The Context: A Crisis of Neglect in Child Health Governance
- The recent tragedy of 25 child deaths due to contaminated cough syrup in Madhya Pradesh exposed deep structural weaknesses in India’s drug regulation ecosystem.
- Despite the Union Health Ministry’s 2025 ban on certain paediatric syrups, lapses in enforcement and oversight underline a systemic failure to uphold children’s constitutionally guaranteed health rights (Article 39(f)).

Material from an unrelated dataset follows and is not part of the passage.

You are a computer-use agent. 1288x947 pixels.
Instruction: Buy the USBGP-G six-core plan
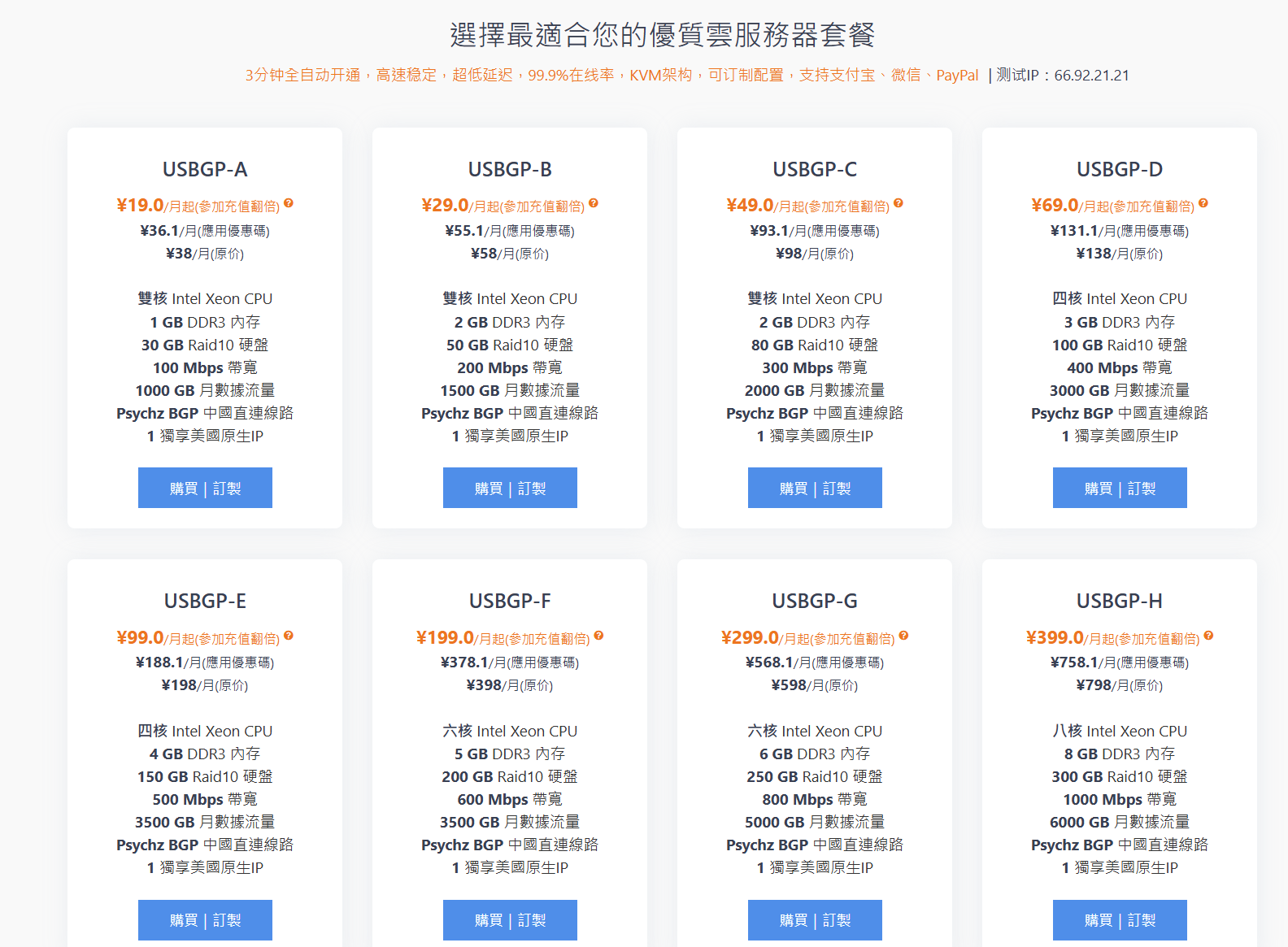815,920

- Children constitute 39% of India’s population, yet the pharmacological frameworks governing medicine safety largely focus on adult physiology, leaving children—whom Dr. Harry Shirkey termed “therapeutic orphans”—vulnerable to inappropriate dosages and unsafe formulations.
Why a Holistic Monitoring Framework is Necessary
- Unique Pharmacodynamics and Clinical Gaps: Children are not small adults. Their metabolism, organ maturity, and drug absorption differ drastically, but clinical trials are rarely conducted on them due to ethical constraints. Consequently, most paediatric prescriptions are “off-label” or extrapolated from adult guidelines, increasing risks of toxicity and overdose.
- Regulatory Fragmentation: The Central Drugs Standard Control Organisation (CDSCO) oversees major manufacturers, while State Drug Controllers regulate local producers. Lack of inter-agency coordination, delayed recall systems, and poor quality audits often lead to regulatory capture and accountability voids.
- International Models of Oversight:
- EU’s Paediatric Use Marketing Authorisation (PUMA) and the S. Best Pharmaceuticals for Children Act (BPCA) incentivise research and monitoring of paediatric formulations.
- In contrast, India lacks a Paediatric Medicines Act, relying instead on general guidelines under the Drugs and Cosmetics Act, 1940. These global frameworks demonstrate how child-specific regulation can align innovation with safety.
- Essential Medicines for Children (EMLc): The WHO’s Essential Medicines List for Children (EMLc) offers a blueprint for ensuring equitable access to safe, affordable, and quality paediatric drugs. India’s National List of Essential Medicines (NLEM) updates adult drugs periodically but neglects paediatric formulations—an omission that perpetuates inequity.
- Economic and Ethical Dimensions: Unsafe or ineffective medicines impose catastrophic health expenditures on poor families, pushing them deeper into poverty. From an ethical standpoint, failure to ensure drug safety violates the UN Convention on the Rights of the Child (UNCRC, 1989), ratified by India.
- Data and Indigenous Research Deficit: India lacks nationwide pharmacovigilance data for children. Most paediatric drug efficacy data are imported from Western contexts, ignoring local genetic, nutritional, and environmental variations that influence drug toxicity and response.
The Way Forward: Towards a Child-Centric Health Governance Framework
- Paediatric Drug Authority: Establish an autonomous National Paediatric Pharmacovigilance and Drug Safety Commission to coordinate between CDSCO, AIIMS, ICMR, and State agencies.
- Mandatory Labelling and Dosage Guidelines: Enforce child-specific labelling and storage instructions for all over-the-counter (OTC) and prescription drugs.
- Periodic EMLc Revision: Institutionalize biannual reviews of paediatric essential medicine lists aligned with WHO norms.
- Awareness and Capacity Building: Integrate safe medicine practices into ASHA and Anganwadi training, and promote caregiver education through the National Health Mission (NHM).
- Zero Tolerance for Substandard Medicines: Adopt Good Manufacturing Practice (GMP+) standards and real-time tracking of paediatric drug supply chains through blockchain-based monitoring.
Conclusion
As Amartya Sen’s Development as Freedom asserts, health is foundational to human capability. Safeguarding India’s children through a scientific, rights-based pharmacovigilance system is both a moral and developmental imperative.